If someone fully awakens to the depth of all the threads that are available to them based on their particular make-up and baseline, I would be inclined to call that a full awakening for them, even if it looks quite different from my own experience or from someone else’s realization. A Christian mystic who has a complete and total realization of the sacredness of existence, who knows to their core that everything is an expression of divine love, may have fully actualized the potential of the threads that were native to them. Similarly, a Buddhist practitioner who penetrates to the utter depth of emptiness, who sees with pristine clarity the lack of inherent existence and the contingent, interdependent origination of all phenomena, also may have fully awakened to their own potential, even if their path didn’t emphasize devotional love and surrender, or an exploration of psychological shadow material and trauma. Again, they have fully realized the liberating potential of the threads that were available and resonant for their unique being.

I don’t think either of these paths is better or more complete than the other. They each represent the fulfillment of a certain trajectory, the complete realization of a particular set of threads or dimensions of reality.

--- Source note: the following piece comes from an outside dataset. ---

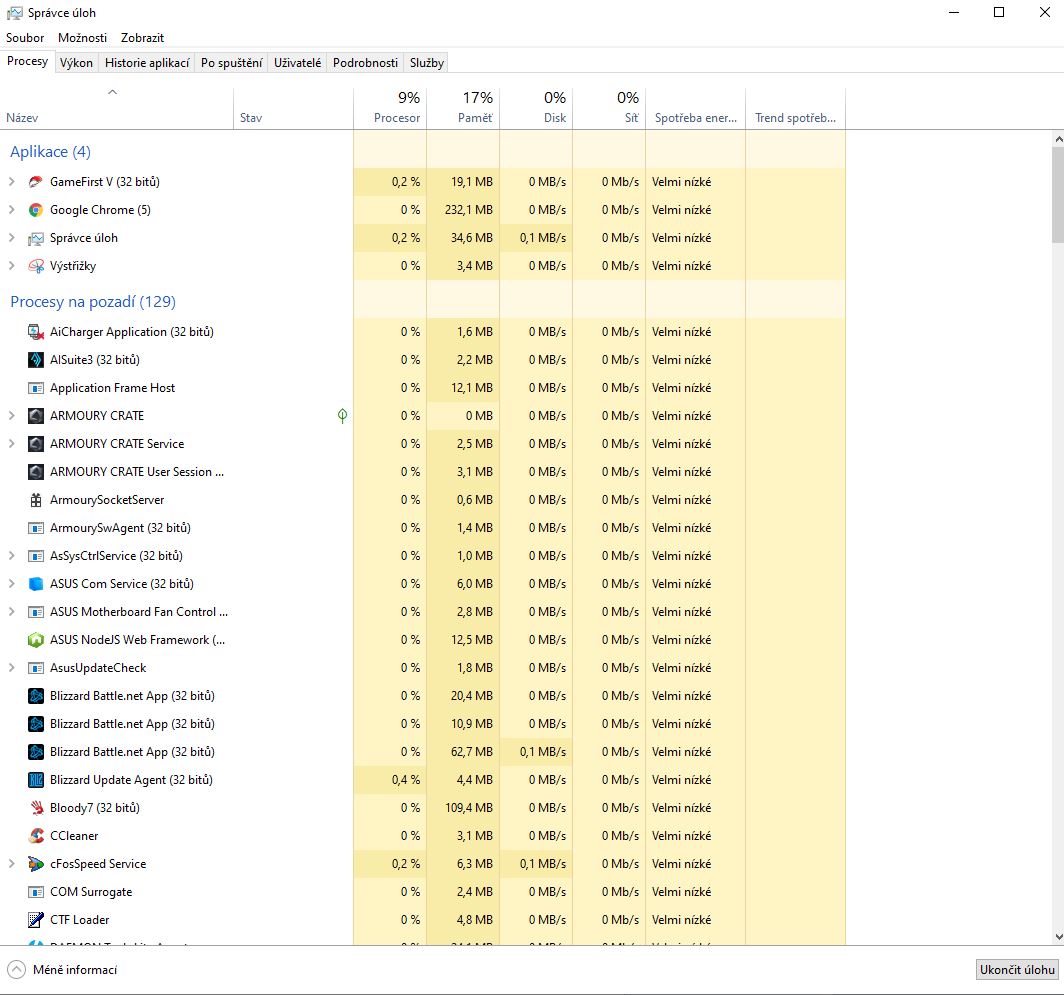Expand the ASUS Com Service entry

My model aims to describe the most common threads as I’ve observed them – and the ones that were most salient to my own process – but it doesn’t assert that every single person needs to experience all of them in order to be fully awakened. The model is descriptive more than prescriptive.

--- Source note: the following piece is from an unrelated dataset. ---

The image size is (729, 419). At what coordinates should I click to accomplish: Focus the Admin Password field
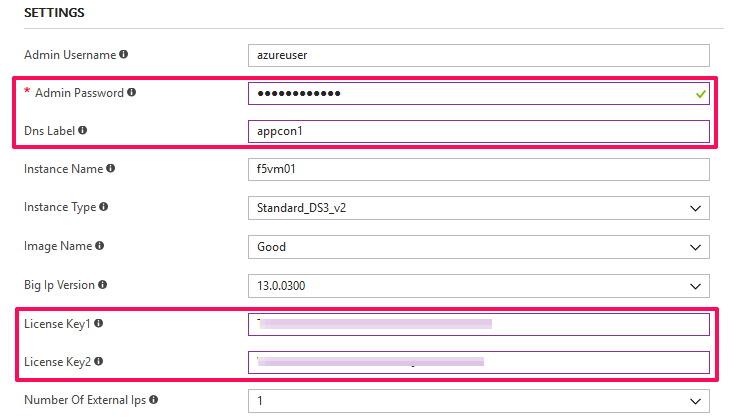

That said, when we shift into the perspective of what I call “releasing the threads”, the question of whose path or awakening was more complete or well-rounded becomes irrelevant. From that vantage point, all the spiritual threads or dimensions are seen as conceptual frameworks that reality can be viewed through, but not as fundamentally true or required. The very notion of “awakening” is seen as just another conceptual overlay that can be useful at certain stages of the path, but is ultimately transcended.

So whether a practitioner thoroughly explored one thread, three threads, or ten threads, that entire way of parsing reality comes to be seen as provisional, not as the bedrock truth. A oneness with life is discovered that doesn’t depend on viewing it through the lens of any particular thread or set of realizations.

There is a freedom and an open-endedness to reality that is not constrained by any model or formula of awakening, even as different models and formulas can serve as helpful and perhaps even necessary tools at certain stages of the journey.